In late May, cyber extortionists CL0P compromised third-party secure file transfer service MOVEit, affecting those who used the tool. In June, the group began naming victims worldwide. Counted among the U.S. victims are several federal agencies and several states.
Maine recently finished assessing just how much the impact affected it. Now with the full list of affected individuals in hand, it’s reaching out to notify them.
The specific compromised details may vary by person, but could include dates of birth, driver’s license numbers, Social Security numbers, state identification numbers and/or taxpayer identification numbers as well as medical and health insurance information, per the state.
More than half of the data held by the state Department of Health and Human Services was affected, while 10 to 30 percent of the data held by the Department of Education was likely compromised, state officials said.
There are eight further agencies for which portions of their data that was exposed is either unknown to the state or is less than 1 percent.
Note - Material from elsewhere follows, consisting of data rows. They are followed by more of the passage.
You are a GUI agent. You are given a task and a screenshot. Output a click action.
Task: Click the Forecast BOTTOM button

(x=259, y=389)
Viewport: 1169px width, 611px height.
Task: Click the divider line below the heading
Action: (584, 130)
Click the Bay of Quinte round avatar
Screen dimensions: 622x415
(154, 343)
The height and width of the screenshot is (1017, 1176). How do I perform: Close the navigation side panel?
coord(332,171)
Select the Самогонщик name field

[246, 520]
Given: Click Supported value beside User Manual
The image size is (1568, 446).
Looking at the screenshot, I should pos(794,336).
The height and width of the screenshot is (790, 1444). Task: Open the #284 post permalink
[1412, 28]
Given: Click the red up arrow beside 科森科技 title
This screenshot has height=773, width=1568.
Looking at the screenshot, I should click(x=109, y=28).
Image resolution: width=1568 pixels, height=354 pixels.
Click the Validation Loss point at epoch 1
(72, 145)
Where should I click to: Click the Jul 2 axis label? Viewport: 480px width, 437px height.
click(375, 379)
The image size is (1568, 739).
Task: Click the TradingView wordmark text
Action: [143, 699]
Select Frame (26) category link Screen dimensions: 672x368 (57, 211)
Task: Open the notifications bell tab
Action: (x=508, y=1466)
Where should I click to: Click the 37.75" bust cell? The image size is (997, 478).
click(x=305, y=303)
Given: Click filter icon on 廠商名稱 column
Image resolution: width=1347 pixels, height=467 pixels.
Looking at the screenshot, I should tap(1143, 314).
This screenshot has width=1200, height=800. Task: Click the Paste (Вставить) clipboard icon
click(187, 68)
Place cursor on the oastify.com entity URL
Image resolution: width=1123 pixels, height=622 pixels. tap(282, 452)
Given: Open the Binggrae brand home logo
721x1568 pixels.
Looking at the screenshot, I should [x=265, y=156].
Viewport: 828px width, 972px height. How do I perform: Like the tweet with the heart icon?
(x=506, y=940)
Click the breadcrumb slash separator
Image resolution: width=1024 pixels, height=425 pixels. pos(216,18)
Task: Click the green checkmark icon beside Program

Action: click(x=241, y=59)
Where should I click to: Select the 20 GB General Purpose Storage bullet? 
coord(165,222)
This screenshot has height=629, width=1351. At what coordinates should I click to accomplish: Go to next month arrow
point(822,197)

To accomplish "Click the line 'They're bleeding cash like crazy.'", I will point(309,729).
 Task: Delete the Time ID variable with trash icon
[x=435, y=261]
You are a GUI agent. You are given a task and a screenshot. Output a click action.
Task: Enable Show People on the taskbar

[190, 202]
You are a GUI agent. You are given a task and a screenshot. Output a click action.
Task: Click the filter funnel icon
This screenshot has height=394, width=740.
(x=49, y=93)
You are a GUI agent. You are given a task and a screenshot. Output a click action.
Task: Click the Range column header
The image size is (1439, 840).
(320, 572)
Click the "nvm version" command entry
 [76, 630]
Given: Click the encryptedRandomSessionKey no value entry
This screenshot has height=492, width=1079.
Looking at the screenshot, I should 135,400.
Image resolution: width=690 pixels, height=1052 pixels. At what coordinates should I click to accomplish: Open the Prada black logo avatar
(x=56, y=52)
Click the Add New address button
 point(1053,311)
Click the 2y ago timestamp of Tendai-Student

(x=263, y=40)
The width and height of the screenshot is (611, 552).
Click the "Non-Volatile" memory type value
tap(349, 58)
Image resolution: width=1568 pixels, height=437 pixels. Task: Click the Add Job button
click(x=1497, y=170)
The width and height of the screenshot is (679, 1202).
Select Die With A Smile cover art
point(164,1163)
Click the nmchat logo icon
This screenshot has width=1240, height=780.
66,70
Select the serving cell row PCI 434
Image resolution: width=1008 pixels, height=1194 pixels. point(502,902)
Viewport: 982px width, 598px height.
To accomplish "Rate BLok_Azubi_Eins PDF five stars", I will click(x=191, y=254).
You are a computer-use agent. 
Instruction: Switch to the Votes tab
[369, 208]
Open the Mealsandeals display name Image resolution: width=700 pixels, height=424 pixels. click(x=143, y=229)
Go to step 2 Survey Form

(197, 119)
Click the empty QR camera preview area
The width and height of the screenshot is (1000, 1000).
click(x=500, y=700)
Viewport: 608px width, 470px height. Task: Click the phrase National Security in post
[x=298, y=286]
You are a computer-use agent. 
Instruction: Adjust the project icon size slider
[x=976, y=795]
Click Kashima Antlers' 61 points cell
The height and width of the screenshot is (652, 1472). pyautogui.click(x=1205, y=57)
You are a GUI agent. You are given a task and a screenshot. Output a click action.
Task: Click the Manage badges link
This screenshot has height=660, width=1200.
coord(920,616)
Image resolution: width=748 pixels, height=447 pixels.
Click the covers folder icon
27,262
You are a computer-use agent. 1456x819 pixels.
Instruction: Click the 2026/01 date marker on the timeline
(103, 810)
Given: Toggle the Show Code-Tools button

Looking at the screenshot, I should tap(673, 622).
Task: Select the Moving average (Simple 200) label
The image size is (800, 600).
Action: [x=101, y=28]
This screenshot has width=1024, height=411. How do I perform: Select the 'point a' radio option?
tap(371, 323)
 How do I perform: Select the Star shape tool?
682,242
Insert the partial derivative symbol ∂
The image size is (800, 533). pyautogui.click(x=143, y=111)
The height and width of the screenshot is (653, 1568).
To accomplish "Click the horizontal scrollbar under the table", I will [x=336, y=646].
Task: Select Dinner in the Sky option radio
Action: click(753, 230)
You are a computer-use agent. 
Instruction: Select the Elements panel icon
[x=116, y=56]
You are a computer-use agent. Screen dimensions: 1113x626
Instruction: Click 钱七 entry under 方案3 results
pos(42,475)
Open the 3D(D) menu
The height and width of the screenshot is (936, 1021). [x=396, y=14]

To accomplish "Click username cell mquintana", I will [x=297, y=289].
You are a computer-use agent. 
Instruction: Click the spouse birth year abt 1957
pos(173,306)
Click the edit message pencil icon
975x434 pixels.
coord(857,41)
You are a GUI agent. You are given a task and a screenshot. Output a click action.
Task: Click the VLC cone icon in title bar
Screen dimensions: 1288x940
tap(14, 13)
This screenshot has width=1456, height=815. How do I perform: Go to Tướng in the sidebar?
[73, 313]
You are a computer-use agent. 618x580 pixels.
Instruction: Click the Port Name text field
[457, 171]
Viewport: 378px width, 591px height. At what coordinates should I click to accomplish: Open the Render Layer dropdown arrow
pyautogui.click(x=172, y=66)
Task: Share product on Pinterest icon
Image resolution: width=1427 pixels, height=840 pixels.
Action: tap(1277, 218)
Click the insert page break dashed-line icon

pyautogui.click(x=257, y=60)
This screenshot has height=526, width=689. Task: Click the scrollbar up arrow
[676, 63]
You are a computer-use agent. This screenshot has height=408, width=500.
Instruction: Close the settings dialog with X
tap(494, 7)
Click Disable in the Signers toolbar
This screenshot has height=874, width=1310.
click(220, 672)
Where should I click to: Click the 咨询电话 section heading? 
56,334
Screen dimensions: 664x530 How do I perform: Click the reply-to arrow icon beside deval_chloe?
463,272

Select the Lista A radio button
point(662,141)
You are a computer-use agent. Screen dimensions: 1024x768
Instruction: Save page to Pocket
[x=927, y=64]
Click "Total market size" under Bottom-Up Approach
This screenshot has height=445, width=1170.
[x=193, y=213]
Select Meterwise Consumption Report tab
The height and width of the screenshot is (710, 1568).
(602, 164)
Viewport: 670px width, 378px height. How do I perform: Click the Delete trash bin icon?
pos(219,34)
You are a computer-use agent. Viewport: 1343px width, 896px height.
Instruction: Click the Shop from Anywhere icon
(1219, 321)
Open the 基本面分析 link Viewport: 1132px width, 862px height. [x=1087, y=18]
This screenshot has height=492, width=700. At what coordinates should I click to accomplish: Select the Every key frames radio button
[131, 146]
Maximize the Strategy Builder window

These include the Department of Administrative and Financial Services’ Office of the Controller; Workers’ Compensation Board; Bureau of Motor Vehicles; Department of Corrections; Department of Economic and Community Development; Department of Administrative and Financial Services’ Bureau of Human Resources; Department of Professional and Financial Regulation; and the Department of Labor’s Bureau of Unemployment Compensation.
A few agencies had information exposed on no more than 10 people. Those agencies include Revenue Services, the Center for Disease Control & Prevention and the Department of Public Safety’s Gambling Control Unit.
The state emphasized that the incident only impacted Maine’s MOVEit server, leaving other state networks and systems unaffected. Upon becoming aware of the incident, officials responded by blocking Internet access to and from those servers. It also adopted security measures recommended by Progress Software, the company behind the file transfer software, and brought in outside cybersecurity experts to help investigate the extent and nature of the incident.
IF YOU WERE AFFECTED
The state is notifying impacted individuals and set up a dedicated call center to field questions. Individuals also can call to confirm whether or not they were affected.
People whose taxpayer identification numbers or Social Security numbers were exposed can call in for assistance getting two free years of credit monitoring and identity theft protection.
The line is open 9 a.m. – 9 p.m. Monday through Friday at 877-618-3659.